When the clicking ceased and the pencil was at rest, Victor caught an end
of the paper and pulled it forward until a blank surface again occupied the
writing-bed. Upon this with another pencil he inscribed a reply, then
closed and relocked the casket.
Back at the table with the lamp, the message just received became crisp
black ash on a brazen tray.
From a locked chest Victor produced an inverness and a soft hat of black
felt. Wearing these he moved quietly out of the lamp's radius of light, and
made himself one with the shadows that crowded one another round the walls.
He did not leave by the hall door; but of a sudden the room was untenanted.
VII
THE FANTASTICS
Downstream from The Pool, a little way below Shadwell, an uncouth row of
dilapidated dwellings in those days stood--or, better, squatted, like a
mute company of draggletail crones--atop a river-wall whose ancient blocks,
all ropy with the slime of centuries, peered dimly out through groups of
crazy spiles at the restless pageant of Thames-life.
Viewed by day, say from the deck of a river steamer, the spectacle they
offered was, according to bias of mood and disposition, unlovely and drear
or colourful and romantic: Whistler might have etched these houses, Dickens
have staged therein a lowly tragedy, Thomas Burke have made of one a frame
for some vignette unforgettable of Limehouse life.
Builded of stone or brick or both as to their landward faces, without
exception they presented to the river false backs of wooden framework which
overhung the water. Ordinarily, their windows were tight-shut, the panes
opaque with accumulated grime--many were broken and boarded. Their look was
dismal, their squalor desperate.
Below, by day, heavy wherries swung moored to the ooze-clad spiles or, when
the tide was out, sprawled upon stinking mud-flats with a gesture of
pathetic helplessness peculiar to stranded watercraft.
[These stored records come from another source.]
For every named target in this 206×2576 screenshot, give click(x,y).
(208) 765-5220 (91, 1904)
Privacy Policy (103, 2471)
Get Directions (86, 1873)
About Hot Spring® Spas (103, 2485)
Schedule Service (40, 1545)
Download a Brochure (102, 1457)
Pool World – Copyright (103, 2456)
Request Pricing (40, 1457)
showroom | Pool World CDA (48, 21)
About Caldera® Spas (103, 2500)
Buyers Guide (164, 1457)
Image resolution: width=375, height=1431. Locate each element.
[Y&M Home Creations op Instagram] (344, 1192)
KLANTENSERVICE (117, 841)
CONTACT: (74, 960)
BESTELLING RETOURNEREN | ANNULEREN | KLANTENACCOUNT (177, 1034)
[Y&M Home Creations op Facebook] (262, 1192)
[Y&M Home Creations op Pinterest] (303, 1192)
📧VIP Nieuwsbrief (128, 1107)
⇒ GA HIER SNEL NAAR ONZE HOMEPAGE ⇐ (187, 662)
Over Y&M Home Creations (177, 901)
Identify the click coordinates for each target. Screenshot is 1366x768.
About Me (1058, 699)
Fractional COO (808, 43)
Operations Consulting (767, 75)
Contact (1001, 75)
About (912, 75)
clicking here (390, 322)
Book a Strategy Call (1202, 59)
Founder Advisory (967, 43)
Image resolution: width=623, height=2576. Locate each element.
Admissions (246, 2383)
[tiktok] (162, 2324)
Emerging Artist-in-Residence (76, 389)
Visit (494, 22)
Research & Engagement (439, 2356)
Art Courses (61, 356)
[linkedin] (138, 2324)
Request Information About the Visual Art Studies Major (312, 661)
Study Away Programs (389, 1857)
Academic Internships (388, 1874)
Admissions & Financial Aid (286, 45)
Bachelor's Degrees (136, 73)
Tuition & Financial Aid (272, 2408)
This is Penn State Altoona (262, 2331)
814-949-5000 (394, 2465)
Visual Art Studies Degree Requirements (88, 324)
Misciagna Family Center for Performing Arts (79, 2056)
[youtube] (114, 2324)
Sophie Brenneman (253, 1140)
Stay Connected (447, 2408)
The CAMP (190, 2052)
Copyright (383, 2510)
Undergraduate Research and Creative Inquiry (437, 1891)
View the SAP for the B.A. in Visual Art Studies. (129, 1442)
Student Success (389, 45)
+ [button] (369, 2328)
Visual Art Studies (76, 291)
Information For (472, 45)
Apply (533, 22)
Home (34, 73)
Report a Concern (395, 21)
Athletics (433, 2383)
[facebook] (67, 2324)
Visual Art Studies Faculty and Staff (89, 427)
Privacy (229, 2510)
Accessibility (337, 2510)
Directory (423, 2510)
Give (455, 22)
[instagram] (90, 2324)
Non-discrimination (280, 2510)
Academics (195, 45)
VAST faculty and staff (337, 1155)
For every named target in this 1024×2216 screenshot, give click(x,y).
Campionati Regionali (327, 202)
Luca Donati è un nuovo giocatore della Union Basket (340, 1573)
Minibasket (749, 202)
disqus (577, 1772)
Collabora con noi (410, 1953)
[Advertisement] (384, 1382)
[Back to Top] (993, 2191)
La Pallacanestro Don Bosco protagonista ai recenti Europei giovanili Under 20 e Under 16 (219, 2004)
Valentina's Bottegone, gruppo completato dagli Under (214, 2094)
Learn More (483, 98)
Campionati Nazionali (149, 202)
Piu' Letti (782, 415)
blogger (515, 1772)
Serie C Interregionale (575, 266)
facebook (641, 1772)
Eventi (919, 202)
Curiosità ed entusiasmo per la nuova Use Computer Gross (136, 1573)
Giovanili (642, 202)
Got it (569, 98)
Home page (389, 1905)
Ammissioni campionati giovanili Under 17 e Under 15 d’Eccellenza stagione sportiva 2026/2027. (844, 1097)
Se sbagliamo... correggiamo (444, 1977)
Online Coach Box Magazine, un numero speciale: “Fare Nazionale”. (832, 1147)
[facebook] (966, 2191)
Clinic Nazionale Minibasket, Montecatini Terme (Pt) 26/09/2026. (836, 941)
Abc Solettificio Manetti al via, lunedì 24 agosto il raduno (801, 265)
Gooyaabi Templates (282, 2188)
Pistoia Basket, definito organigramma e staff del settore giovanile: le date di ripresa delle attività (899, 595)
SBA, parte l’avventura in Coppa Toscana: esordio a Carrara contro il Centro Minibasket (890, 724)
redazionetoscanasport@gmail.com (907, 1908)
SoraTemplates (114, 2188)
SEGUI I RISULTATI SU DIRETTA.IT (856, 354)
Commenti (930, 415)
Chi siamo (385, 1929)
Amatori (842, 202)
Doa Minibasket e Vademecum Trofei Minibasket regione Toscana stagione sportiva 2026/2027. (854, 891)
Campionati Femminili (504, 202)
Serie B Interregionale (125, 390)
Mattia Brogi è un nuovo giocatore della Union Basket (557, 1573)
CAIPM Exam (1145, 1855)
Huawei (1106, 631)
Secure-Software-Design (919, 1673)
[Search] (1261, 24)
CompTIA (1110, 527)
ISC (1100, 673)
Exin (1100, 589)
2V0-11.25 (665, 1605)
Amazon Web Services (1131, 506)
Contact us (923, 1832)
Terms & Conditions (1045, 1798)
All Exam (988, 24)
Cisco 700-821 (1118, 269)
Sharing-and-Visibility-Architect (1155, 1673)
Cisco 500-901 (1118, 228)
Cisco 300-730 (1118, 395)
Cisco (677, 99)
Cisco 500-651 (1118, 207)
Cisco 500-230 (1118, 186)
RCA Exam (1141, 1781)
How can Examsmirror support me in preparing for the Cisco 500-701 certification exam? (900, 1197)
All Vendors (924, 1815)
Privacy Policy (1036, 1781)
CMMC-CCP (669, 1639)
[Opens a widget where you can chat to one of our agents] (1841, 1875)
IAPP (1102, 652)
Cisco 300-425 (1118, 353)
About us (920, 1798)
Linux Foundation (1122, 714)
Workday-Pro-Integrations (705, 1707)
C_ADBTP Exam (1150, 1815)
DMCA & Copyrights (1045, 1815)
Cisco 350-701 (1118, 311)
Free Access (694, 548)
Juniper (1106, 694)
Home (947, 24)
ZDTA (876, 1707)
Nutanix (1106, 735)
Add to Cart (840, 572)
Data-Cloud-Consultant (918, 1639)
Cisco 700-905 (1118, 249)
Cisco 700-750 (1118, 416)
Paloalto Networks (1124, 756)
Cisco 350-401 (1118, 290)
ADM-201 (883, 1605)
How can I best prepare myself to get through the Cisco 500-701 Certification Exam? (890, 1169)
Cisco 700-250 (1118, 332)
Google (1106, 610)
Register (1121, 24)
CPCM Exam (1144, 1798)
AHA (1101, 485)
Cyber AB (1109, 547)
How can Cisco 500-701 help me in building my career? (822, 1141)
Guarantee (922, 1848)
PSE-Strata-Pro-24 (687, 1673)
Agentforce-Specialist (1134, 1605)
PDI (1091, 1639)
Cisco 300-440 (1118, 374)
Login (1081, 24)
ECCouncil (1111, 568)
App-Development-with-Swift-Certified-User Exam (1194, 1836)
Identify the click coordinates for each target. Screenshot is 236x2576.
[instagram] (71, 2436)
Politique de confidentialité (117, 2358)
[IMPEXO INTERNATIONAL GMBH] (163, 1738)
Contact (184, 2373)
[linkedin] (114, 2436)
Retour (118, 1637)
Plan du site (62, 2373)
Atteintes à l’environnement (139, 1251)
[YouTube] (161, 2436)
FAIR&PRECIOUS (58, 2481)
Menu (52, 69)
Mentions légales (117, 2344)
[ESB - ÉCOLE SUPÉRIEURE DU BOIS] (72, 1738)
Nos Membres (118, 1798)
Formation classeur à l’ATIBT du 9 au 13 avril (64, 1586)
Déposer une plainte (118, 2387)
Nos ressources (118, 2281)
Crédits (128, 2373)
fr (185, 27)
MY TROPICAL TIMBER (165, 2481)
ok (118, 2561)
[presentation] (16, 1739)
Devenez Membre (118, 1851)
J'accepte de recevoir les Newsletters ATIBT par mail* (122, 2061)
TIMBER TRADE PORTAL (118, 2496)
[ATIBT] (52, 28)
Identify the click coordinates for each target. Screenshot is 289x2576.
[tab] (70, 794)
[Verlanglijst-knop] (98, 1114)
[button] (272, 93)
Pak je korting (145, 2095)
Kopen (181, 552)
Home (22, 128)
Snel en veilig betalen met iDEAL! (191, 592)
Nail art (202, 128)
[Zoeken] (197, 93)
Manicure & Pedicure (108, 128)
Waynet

Seldom was one
observed in use: to all seeming they existed for purposes of atmosphere
alone.
More seldom still did any dwelling betray evidence of inhabitation beyond
faint wisps of smoke, like ghosts of famine, drifting from the chimneypots,
or--perhaps--some unabashed exhibit of red flannel hung out to dry with
wrist or ankle-bands nipped between a window-sash and sill.
By night, however, a stir of furtive life was to be surmised from cryptic
lights that flared and faded behind the crusted window-glass or fell
through opened floor-traps to the thick black element that swirled about
the spiles, and from guarded calls as well, inarticulate cries of hate and
love and pain, rumours of close and crude carousal.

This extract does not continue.